▶ Saved entries:
────────────────────

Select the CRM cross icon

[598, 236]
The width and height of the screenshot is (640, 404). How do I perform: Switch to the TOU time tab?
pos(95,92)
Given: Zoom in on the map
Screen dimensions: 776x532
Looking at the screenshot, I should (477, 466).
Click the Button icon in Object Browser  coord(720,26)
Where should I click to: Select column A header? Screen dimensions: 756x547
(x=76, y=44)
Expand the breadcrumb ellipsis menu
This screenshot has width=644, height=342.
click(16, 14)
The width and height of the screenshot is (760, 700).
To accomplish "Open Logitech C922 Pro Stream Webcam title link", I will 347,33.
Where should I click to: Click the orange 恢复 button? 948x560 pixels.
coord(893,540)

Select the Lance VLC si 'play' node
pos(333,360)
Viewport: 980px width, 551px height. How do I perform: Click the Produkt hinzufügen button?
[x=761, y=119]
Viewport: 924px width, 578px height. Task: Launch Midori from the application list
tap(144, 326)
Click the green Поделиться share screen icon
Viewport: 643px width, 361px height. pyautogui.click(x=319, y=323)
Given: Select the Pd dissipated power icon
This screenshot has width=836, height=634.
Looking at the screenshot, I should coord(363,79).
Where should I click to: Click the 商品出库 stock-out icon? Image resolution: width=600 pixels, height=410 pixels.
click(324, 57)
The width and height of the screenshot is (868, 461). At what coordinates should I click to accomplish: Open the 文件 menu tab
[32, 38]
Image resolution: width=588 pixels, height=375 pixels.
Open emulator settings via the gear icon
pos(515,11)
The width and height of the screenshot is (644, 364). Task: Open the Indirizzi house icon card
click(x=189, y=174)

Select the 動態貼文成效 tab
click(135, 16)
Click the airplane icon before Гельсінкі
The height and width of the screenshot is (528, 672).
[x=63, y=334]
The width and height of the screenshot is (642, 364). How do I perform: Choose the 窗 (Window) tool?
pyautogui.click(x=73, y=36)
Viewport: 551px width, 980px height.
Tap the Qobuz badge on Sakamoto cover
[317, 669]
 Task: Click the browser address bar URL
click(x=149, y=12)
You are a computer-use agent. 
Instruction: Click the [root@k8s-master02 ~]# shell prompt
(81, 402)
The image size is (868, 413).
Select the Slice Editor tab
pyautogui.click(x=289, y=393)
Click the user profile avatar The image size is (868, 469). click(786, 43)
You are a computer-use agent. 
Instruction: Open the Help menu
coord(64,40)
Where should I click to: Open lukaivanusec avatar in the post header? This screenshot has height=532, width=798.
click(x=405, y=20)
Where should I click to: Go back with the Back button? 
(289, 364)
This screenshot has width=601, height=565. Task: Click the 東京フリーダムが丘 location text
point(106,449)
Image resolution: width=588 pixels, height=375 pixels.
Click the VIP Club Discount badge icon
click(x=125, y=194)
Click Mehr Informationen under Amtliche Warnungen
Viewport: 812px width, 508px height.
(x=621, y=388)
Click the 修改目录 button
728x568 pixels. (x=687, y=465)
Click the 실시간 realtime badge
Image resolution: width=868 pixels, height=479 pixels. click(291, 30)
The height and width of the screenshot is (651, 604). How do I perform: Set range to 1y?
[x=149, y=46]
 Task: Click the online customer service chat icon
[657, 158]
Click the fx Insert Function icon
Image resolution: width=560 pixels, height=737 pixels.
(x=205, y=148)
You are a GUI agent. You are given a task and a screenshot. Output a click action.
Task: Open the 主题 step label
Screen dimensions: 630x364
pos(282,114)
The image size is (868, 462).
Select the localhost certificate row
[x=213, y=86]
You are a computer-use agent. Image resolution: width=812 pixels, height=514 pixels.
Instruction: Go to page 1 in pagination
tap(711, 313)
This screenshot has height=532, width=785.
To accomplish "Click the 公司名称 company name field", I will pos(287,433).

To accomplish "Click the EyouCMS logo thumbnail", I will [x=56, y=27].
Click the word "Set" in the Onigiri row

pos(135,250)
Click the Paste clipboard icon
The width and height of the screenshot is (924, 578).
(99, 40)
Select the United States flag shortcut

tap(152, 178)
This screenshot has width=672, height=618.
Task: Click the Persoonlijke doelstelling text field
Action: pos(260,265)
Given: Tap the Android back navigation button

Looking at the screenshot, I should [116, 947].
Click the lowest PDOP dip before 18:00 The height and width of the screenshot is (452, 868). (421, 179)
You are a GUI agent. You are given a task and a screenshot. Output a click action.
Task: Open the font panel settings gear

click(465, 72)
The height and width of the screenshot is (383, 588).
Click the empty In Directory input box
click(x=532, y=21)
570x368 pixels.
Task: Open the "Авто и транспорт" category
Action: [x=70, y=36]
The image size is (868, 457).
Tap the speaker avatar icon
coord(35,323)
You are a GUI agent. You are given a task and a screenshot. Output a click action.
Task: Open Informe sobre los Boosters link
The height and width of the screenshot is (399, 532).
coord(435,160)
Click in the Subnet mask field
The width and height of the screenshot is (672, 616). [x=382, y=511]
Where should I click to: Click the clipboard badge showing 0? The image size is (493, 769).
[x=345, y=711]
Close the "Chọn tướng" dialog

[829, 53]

────────────────────

▶ Exercise brief:
Copy the data word for word.

▶ Exercise answer:
Select the CRM cross icon

[598, 236]
The width and height of the screenshot is (640, 404). How do I perform: Switch to the TOU time tab?
pos(95,92)
Given: Zoom in on the map
Screen dimensions: 776x532
Looking at the screenshot, I should (477, 466).
Click the Button icon in Object Browser  coord(720,26)
Where should I click to: Select column A header? Screen dimensions: 756x547
(x=76, y=44)
Expand the breadcrumb ellipsis menu
This screenshot has width=644, height=342.
click(16, 14)
The width and height of the screenshot is (760, 700).
To accomplish "Open Logitech C922 Pro Stream Webcam title link", I will 347,33.
Where should I click to: Click the orange 恢复 button? 948x560 pixels.
coord(893,540)

Select the Lance VLC si 'play' node
pos(333,360)
Viewport: 980px width, 551px height. How do I perform: Click the Produkt hinzufügen button?
[x=761, y=119]
Viewport: 924px width, 578px height. Task: Launch Midori from the application list
tap(144, 326)
Click the green Поделиться share screen icon
Viewport: 643px width, 361px height. pyautogui.click(x=319, y=323)
Given: Select the Pd dissipated power icon
This screenshot has width=836, height=634.
Looking at the screenshot, I should coord(363,79).
Where should I click to: Click the 商品出库 stock-out icon? Image resolution: width=600 pixels, height=410 pixels.
click(324, 57)
The width and height of the screenshot is (868, 461). At what coordinates should I click to accomplish: Open the 文件 menu tab
[32, 38]
Image resolution: width=588 pixels, height=375 pixels.
Open emulator settings via the gear icon
pos(515,11)
The width and height of the screenshot is (644, 364). Task: Open the Indirizzi house icon card
click(x=189, y=174)

Select the 動態貼文成效 tab
click(135, 16)
Click the airplane icon before Гельсінкі
The height and width of the screenshot is (528, 672).
[x=63, y=334]
The width and height of the screenshot is (642, 364). How do I perform: Choose the 窗 (Window) tool?
pyautogui.click(x=73, y=36)
Viewport: 551px width, 980px height.
Tap the Qobuz badge on Sakamoto cover
[317, 669]
 Task: Click the browser address bar URL
click(x=149, y=12)
You are a computer-use agent. 
Instruction: Click the [root@k8s-master02 ~]# shell prompt
(81, 402)
The image size is (868, 413).
Select the Slice Editor tab
pyautogui.click(x=289, y=393)
Click the user profile avatar The image size is (868, 469). click(786, 43)
You are a computer-use agent. 
Instruction: Open the Help menu
coord(64,40)
Where should I click to: Open lukaivanusec avatar in the post header? This screenshot has height=532, width=798.
click(x=405, y=20)
Where should I click to: Go back with the Back button? 
(289, 364)
This screenshot has width=601, height=565. Task: Click the 東京フリーダムが丘 location text
point(106,449)
Image resolution: width=588 pixels, height=375 pixels.
Click the VIP Club Discount badge icon
click(x=125, y=194)
Click Mehr Informationen under Amtliche Warnungen
Viewport: 812px width, 508px height.
(x=621, y=388)
Click the 修改目录 button
728x568 pixels. (x=687, y=465)
Click the 실시간 realtime badge
Image resolution: width=868 pixels, height=479 pixels. click(291, 30)
The height and width of the screenshot is (651, 604). How do I perform: Set range to 1y?
[x=149, y=46]
 Task: Click the online customer service chat icon
[657, 158]
Click the fx Insert Function icon
Image resolution: width=560 pixels, height=737 pixels.
(x=205, y=148)
You are a GUI agent. You are given a task and a screenshot. Output a click action.
Task: Open the 主题 step label
Screen dimensions: 630x364
pos(282,114)
The image size is (868, 462).
Select the localhost certificate row
[x=213, y=86]
You are a computer-use agent. Image resolution: width=812 pixels, height=514 pixels.
Instruction: Go to page 1 in pagination
tap(711, 313)
This screenshot has height=532, width=785.
To accomplish "Click the 公司名称 company name field", I will pos(287,433).

To accomplish "Click the EyouCMS logo thumbnail", I will [x=56, y=27].
Click the word "Set" in the Onigiri row

pos(135,250)
Click the Paste clipboard icon
The width and height of the screenshot is (924, 578).
(99, 40)
Select the United States flag shortcut

tap(152, 178)
This screenshot has width=672, height=618.
Task: Click the Persoonlijke doelstelling text field
Action: pos(260,265)
Given: Tap the Android back navigation button

Looking at the screenshot, I should [116, 947].
Click the lowest PDOP dip before 18:00 The height and width of the screenshot is (452, 868). (421, 179)
You are a GUI agent. You are given a task and a screenshot. Output a click action.
Task: Open the font panel settings gear

click(465, 72)
The height and width of the screenshot is (383, 588).
Click the empty In Directory input box
click(x=532, y=21)
570x368 pixels.
Task: Open the "Авто и транспорт" category
Action: [x=70, y=36]
The image size is (868, 457).
Tap the speaker avatar icon
coord(35,323)
You are a GUI agent. You are given a task and a screenshot. Output a click action.
Task: Open Informe sobre los Boosters link
The height and width of the screenshot is (399, 532).
coord(435,160)
Click in the Subnet mask field
The width and height of the screenshot is (672, 616). [x=382, y=511]
Where should I click to: Click the clipboard badge showing 0? The image size is (493, 769).
[x=345, y=711]
Close the "Chọn tướng" dialog

[829, 53]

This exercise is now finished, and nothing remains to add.